- Texto de origem:
╭──
Categorias: Assuntos Regulatórios
A partir de um trabalho desenvolvido pela ABIHPEC (Associação Brasileira da Indústria de Higiene Pessoal, Perfumaria e Cosméticos), que comprovou discordâncias no Projeto de Lei do Senado (PLS) 222/09, que dispunha sobre a inserção de advertência em rótulos de enxaguatórios bucais que contivessem álcool, a Comissão de Assuntos Sociais (CAS), do Senado Federal aprovou pedido de dispensa de audiência pública para instrução deste regulamento.
╰──
- Material fornecido:
╭──
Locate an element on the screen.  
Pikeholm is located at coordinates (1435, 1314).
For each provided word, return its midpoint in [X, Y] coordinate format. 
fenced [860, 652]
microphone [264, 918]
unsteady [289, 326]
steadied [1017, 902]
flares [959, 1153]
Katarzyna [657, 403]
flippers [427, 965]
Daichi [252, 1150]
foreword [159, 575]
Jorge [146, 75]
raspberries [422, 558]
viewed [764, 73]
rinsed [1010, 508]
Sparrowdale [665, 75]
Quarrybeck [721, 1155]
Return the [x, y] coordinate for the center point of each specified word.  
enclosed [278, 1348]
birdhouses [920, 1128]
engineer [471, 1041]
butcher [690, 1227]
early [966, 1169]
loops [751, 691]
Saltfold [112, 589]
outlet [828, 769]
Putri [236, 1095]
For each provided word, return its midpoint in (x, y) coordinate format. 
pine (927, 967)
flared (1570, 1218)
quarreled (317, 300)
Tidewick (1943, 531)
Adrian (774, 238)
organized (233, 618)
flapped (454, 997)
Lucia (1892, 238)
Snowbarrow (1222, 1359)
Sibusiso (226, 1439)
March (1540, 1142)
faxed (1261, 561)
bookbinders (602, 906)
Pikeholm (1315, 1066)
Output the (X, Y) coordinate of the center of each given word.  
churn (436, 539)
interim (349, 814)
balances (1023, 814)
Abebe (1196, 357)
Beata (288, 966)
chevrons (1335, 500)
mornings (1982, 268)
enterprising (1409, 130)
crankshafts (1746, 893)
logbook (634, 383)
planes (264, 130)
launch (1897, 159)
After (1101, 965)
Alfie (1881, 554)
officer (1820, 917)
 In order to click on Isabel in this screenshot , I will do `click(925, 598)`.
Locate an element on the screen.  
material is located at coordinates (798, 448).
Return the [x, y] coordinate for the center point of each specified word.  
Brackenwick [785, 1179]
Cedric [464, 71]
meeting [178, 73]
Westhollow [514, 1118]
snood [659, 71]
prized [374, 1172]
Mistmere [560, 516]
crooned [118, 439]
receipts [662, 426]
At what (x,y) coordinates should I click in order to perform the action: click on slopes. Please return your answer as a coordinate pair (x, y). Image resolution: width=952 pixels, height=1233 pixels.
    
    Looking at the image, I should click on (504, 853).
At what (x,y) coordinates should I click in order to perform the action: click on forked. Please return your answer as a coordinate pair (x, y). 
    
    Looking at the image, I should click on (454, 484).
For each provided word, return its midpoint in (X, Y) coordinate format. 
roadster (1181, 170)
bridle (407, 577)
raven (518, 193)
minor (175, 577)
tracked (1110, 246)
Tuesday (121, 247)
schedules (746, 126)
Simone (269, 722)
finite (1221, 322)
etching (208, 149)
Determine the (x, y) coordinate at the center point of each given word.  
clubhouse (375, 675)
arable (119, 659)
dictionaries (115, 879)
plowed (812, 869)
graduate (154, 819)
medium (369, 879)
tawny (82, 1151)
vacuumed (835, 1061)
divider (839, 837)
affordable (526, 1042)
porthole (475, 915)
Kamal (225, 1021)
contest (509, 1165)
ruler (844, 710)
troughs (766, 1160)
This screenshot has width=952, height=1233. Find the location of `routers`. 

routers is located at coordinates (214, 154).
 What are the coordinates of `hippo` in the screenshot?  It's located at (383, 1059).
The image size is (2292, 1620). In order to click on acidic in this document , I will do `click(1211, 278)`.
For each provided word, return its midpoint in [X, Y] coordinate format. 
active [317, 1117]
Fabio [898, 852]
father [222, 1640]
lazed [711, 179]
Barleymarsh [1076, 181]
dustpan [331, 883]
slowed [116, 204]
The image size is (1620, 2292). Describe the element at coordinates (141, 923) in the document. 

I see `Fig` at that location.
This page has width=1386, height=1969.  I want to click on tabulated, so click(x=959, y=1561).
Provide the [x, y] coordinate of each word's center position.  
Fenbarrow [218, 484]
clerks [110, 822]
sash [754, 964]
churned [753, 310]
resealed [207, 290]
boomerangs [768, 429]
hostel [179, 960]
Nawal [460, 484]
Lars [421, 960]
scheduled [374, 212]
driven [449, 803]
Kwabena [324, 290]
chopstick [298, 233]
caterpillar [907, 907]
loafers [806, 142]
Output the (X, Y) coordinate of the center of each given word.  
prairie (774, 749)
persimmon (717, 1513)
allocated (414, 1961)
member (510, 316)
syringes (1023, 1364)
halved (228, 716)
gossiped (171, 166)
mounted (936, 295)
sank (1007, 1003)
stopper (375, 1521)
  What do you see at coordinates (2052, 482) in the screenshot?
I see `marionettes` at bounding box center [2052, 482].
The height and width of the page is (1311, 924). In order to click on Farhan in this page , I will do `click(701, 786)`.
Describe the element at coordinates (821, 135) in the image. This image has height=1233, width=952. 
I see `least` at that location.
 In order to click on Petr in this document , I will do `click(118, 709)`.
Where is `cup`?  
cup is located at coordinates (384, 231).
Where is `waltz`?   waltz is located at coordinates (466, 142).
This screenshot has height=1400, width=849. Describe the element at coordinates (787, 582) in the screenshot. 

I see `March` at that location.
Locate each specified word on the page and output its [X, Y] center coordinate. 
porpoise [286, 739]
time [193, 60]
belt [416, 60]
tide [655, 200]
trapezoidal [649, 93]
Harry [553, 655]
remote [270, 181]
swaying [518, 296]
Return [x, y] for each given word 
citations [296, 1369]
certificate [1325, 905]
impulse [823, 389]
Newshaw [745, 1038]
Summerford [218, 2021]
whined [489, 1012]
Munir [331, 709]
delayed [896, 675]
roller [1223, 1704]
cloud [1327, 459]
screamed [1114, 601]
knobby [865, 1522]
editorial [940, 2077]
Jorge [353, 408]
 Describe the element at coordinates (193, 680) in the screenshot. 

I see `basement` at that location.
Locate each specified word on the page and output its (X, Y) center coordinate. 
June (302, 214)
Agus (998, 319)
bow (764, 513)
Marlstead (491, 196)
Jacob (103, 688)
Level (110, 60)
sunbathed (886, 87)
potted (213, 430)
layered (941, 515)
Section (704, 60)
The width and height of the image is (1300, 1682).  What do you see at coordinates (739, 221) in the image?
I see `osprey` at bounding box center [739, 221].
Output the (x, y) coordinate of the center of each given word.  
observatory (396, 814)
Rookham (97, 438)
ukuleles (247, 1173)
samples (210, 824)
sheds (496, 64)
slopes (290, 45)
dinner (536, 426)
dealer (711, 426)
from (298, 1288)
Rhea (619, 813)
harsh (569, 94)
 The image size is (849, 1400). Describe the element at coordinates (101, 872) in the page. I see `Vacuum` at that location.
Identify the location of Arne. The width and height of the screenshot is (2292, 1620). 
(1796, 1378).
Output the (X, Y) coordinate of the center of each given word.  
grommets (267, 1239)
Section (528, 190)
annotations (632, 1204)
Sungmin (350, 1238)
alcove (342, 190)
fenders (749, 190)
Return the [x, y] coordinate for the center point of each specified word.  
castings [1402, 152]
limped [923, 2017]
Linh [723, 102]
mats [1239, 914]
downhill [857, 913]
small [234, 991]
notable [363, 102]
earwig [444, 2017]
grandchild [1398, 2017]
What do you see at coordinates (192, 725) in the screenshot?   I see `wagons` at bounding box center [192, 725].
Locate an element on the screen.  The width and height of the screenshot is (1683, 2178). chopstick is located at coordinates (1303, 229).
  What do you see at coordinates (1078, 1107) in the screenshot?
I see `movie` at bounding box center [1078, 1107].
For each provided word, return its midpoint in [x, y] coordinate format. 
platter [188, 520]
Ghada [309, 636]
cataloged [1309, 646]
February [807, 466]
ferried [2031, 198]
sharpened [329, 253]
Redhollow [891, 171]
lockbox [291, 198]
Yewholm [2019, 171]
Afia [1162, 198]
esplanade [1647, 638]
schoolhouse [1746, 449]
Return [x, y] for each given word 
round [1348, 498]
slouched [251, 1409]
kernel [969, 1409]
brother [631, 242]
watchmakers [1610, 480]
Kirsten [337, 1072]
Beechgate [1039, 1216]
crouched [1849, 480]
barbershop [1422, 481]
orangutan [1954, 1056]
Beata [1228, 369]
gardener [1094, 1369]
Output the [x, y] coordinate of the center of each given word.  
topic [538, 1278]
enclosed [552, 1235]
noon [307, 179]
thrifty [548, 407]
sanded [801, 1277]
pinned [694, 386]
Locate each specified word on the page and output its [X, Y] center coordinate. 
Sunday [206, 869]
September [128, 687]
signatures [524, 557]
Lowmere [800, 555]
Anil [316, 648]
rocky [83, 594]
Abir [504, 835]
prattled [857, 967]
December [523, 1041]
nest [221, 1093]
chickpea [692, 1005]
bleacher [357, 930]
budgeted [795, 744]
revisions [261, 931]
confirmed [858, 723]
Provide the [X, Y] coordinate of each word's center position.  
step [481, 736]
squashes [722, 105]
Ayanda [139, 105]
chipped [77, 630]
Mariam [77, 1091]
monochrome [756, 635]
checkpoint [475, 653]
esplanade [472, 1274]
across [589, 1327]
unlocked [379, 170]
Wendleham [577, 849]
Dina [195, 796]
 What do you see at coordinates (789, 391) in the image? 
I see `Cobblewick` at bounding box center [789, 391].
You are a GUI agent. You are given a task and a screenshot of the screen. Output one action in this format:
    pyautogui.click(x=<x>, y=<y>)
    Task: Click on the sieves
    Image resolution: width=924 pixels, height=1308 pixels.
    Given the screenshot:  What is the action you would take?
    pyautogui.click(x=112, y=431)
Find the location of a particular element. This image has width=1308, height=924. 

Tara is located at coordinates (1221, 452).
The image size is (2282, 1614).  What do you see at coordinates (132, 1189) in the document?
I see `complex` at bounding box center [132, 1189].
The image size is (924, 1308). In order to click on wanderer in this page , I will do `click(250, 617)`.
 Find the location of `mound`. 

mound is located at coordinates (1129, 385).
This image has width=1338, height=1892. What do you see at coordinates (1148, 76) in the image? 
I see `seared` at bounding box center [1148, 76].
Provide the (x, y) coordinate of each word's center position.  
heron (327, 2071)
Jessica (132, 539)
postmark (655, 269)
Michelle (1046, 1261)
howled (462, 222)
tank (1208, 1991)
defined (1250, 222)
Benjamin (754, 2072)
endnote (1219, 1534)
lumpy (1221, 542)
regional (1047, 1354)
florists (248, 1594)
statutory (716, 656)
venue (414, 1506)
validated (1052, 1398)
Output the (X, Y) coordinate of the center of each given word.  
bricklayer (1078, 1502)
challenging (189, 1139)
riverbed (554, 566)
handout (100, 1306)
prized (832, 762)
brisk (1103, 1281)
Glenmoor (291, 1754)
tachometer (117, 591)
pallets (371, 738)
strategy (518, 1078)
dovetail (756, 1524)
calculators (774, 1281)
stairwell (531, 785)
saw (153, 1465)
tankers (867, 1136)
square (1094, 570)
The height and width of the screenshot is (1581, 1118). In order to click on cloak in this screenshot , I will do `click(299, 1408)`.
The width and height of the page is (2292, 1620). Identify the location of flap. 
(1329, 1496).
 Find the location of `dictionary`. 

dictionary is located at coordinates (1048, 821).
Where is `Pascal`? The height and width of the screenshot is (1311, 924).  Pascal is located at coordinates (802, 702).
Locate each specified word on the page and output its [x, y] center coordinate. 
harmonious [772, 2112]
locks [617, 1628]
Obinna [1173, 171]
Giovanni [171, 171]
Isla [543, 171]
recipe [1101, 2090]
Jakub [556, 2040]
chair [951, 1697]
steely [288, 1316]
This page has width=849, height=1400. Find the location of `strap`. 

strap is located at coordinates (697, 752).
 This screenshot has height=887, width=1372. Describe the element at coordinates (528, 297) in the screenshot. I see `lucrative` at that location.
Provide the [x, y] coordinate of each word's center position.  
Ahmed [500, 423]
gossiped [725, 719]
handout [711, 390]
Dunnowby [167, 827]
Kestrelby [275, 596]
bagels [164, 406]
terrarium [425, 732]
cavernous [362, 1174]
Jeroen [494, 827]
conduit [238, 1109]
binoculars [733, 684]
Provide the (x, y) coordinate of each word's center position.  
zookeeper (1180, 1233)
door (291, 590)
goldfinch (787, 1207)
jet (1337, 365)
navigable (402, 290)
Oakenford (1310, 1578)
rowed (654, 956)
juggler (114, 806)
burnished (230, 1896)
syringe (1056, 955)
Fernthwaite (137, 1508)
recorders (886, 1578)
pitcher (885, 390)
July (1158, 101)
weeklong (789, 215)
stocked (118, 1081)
╰──
- Perguntas a responder:
1. Segundo o texto de origem, sobre o que dispunha o Projeto de Lei do Senado 222/09?
2. Transcreva literalmente o trecho do texto de origem que começa em "Categorias: Assuntos Regulatórios" e segue até "instrução deste regulamento.".

- Respostas do exercício:
1. Dispunha sobre a inserção de advertência em rótulos de enxaguatórios bucais que contivessem álcool.

2.
Categorias: Assuntos Regulatórios
A partir de um trabalho desenvolvido pela ABIHPEC (Associação Brasileira da Indústria de Higiene Pessoal, Perfumaria e Cosméticos), que comprovou discordâncias no Projeto de Lei do Senado (PLS) 222/09, que dispunha sobre a inserção de advertência em rótulos de enxaguatórios bucais que contivessem álcool, a Comissão de Assuntos Sociais (CAS), do Senado Federal aprovou pedido de dispensa de audiência pública para instrução deste regulamento.